Only the lines from the beginning of the data below through the line that contains "You are a computer-use agent. The image" should be repeated, exactly as written.

[Saved entries]
────────
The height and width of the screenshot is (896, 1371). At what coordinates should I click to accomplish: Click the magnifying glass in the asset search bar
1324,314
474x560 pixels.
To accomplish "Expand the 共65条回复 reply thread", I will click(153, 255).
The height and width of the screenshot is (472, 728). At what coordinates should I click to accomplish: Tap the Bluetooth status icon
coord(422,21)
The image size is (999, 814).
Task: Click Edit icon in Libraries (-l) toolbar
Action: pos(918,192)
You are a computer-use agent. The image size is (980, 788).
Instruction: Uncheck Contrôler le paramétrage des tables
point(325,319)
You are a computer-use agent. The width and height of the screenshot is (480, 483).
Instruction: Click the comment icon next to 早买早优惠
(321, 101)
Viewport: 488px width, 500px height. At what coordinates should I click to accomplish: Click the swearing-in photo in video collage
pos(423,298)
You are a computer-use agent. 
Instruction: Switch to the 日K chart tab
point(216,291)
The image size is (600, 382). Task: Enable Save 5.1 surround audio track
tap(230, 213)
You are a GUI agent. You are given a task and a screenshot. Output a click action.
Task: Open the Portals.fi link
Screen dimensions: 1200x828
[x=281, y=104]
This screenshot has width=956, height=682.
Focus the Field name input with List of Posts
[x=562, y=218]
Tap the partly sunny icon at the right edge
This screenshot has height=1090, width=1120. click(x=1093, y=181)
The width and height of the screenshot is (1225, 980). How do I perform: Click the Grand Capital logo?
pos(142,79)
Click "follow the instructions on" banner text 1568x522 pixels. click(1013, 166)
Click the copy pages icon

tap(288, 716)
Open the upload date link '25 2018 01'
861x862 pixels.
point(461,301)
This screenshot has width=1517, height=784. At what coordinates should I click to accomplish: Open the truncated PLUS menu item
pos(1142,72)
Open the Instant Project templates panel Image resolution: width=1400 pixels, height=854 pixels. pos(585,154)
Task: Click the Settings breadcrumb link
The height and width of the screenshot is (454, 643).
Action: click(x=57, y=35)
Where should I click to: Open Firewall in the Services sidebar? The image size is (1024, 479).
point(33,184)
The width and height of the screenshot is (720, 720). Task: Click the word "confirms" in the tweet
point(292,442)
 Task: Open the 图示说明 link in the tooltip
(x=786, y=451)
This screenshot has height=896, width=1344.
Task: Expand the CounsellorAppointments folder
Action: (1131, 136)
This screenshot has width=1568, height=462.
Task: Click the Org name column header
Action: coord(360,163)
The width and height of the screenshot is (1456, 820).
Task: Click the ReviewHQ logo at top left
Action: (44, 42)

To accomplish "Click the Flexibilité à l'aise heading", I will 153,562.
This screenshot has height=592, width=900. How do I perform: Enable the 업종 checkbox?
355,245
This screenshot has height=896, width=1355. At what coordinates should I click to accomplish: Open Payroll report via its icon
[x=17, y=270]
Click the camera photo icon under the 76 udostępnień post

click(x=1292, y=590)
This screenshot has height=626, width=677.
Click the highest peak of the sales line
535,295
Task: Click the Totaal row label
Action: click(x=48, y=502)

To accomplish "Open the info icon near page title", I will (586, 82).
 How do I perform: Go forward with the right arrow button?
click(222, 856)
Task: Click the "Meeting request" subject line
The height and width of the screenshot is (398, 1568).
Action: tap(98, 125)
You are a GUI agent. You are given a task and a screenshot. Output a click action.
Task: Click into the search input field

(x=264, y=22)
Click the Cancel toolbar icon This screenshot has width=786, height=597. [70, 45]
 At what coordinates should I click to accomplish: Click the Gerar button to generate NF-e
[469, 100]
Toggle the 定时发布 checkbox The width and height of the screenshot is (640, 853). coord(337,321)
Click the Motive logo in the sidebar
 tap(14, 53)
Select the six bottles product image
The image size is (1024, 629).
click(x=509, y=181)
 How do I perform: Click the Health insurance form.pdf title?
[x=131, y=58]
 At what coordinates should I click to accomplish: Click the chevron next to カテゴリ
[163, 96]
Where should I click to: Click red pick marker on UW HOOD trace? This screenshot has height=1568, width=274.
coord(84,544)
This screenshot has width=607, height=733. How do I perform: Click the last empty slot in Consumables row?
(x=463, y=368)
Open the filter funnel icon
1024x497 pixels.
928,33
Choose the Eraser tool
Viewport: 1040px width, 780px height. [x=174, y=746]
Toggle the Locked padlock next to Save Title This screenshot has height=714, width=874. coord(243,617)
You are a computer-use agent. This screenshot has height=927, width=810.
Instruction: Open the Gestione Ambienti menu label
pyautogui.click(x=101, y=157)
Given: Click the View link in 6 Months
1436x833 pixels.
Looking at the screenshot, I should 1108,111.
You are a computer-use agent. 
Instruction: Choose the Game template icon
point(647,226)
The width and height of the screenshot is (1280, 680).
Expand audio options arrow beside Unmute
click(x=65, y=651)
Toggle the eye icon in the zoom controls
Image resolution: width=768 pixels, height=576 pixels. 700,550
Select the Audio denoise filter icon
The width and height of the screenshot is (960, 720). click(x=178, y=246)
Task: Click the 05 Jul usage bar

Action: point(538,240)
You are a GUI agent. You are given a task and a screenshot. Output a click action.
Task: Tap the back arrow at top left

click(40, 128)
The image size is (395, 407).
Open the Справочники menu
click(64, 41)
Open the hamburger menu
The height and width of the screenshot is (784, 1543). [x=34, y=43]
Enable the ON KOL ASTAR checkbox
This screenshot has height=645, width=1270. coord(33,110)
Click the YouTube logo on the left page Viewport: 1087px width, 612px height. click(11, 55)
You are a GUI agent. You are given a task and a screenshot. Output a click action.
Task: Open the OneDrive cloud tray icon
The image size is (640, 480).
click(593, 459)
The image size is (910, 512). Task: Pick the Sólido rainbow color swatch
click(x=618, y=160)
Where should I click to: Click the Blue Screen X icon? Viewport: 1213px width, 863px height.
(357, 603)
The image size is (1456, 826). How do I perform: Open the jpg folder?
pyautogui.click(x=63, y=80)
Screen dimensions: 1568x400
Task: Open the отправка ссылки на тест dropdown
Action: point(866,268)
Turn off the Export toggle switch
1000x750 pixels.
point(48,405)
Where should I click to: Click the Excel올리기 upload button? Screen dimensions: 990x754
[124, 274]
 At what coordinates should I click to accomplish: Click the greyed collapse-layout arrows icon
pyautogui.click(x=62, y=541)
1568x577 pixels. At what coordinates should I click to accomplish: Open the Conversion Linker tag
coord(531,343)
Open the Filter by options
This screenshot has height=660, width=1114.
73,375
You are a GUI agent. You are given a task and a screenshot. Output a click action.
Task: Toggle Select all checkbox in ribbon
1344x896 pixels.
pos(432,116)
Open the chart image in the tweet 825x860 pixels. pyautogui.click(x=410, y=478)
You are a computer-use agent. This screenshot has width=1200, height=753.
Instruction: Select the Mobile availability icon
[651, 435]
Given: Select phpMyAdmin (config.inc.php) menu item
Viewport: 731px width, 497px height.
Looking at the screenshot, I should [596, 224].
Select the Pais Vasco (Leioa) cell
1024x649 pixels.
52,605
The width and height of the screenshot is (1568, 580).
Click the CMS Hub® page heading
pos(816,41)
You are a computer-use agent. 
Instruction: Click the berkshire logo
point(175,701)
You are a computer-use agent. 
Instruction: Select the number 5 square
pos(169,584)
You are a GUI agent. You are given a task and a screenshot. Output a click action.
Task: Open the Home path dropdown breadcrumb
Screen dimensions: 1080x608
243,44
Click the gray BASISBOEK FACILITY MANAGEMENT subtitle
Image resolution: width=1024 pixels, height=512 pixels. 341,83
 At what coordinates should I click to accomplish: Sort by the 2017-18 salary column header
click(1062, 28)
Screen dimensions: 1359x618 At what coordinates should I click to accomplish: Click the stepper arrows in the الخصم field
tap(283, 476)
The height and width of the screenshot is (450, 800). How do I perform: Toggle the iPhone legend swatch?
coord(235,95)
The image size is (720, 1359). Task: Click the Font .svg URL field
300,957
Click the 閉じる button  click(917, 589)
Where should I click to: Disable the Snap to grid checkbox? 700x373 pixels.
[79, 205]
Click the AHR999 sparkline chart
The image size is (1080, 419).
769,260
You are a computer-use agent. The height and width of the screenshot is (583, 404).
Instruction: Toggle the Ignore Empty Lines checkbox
────────
> [Reply to the exercise]:
The height and width of the screenshot is (896, 1371). At what coordinates should I click to accomplish: Click the magnifying glass in the asset search bar
1324,314
474x560 pixels.
To accomplish "Expand the 共65条回复 reply thread", I will click(153, 255).
The height and width of the screenshot is (472, 728). At what coordinates should I click to accomplish: Tap the Bluetooth status icon
coord(422,21)
The image size is (999, 814).
Task: Click Edit icon in Libraries (-l) toolbar
Action: pos(918,192)
You are a computer-use agent. The image size is (980, 788).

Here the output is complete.